Regarding claim 18, the combination of Shinozaki, Otsubo and Shinozaki2 discloses the high frequency module according to claim 15 (see the claim 15 rejection above). Further, Shinozaki discloses, a signal processing circuit configured to process the first transmission signal and the second transmission signal that pass through the high frequency module (FIG. 1 illustrates a circuit configuration of radio frequency module 1 according to an embodiment. As illustrated in FIG. 1, communication device 5 includes radio frequency module 1, antenna 2, radio frequency (RF) signal processing circuit (RF integrated circuit (IC)) 3, and baseband signal processing circuit (BBIC) 4, [0017]).

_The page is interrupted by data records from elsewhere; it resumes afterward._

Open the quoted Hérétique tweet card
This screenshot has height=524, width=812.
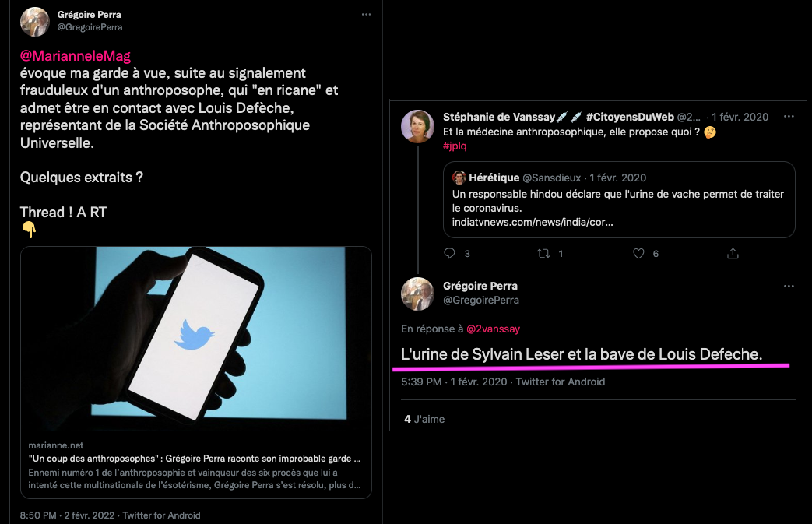tap(619, 200)
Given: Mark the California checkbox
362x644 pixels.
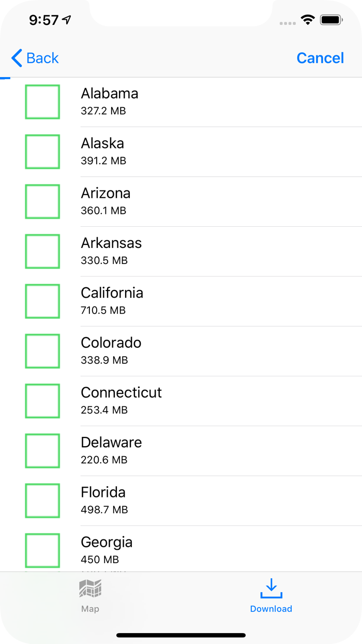Looking at the screenshot, I should click(x=42, y=301).
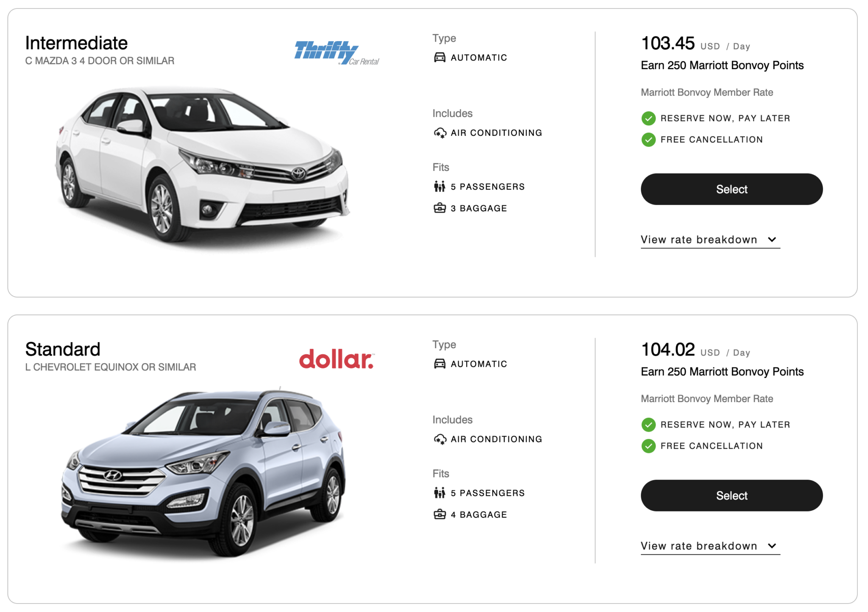Screen dimensions: 868x612
Task: Click green check beside Free Cancellation on Standard
Action: 648,446
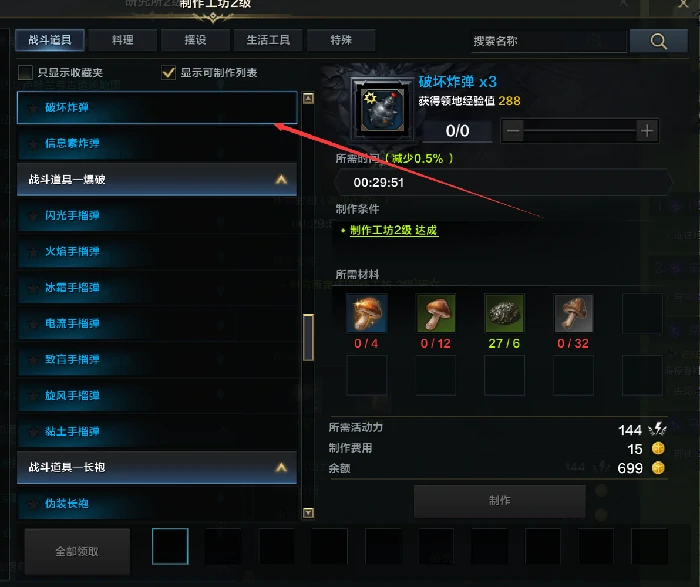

Claim 5 is rejected under 35 U.S.C. 103 as being unpatentable over Shinozaki, in view of Otsubo, in view of Shinozaki2 and further in view of Hatanaka et al. (US 20090091904, hereinafter “Hatanaka”).
Regarding claim 3, the combination of Shinozaki, Otsubo and Shinozaki2 discloses everything claimed as applied above (see claim 1), however the combination of Shinozaki, Otsubo and Shinozaki2 does not disclose, wherein the third component comprises a ground terminal that is connected to ground, wherein the third component comprises a through-hole via, and wherein the via connects the ground terminal to the ground electrode.
In the same field of endeavor, Hatanaka discloses, wherein the third component comprises a ground terminal that is connected to ground (The metal plate 14 in the electronic component 3 with a shielding function is connected to the ground terminal 15 through wiring 19 provided in the container 20, [0091]-[0093]), wherein the third component comprises a through-hole via, and wherein the via connects the ground terminal to the ground electrode (Note that the ground terminal 15 provided on the lower surface of the container 20 is connected to the external terminal 9 for grounding provided on the lower surface of the wiring board 2 through the internal wiring 7 and the via hold conductor 8 that are provided in the wiring board 2, as shown in FIG. 2, [0093]-[0095]).
Therefore, it would have been obvious to one of ordinary skill in art before the effective filing date of the claimed invention to modify the combination of Shinozaki, Otsubo and Shinozaki2 by specifically providing wherein the third component comprises a ground terminal that is connected to ground, wherein the third component comprises a through-hole via, and wherein the via connects the ground terminal to the ground electrode, as taught by Hatanaka for the purpose of providing a circuit module that is superior in electromagnetic shielding function, can be miniaturized and reduced in height, and is superior in productivity [0015].
Claim 7 is rejected under 35 U.S.C. 103 as being unpatentable over Shinozaki, in view of Otsubo, in view of Shinozaki2 and further in view of Kishimoto (US 20180337439, hereinafter “Kishimoto”).
Regarding claim 7, the combination of Shinozaki, Otsubo and Shinozaki2 discloses everything claimed as applied above (see claim 1), however the combination of Shinozaki, Otsubo and Shinozaki2 does not disclose, a ground terminal that is connected to a first end of the matching circuit and to ground, the ground terminal being on the second main surface of the mounting substrate, wherein the ground terminal is between the first component and the second component in the plan view of the mounting substrate.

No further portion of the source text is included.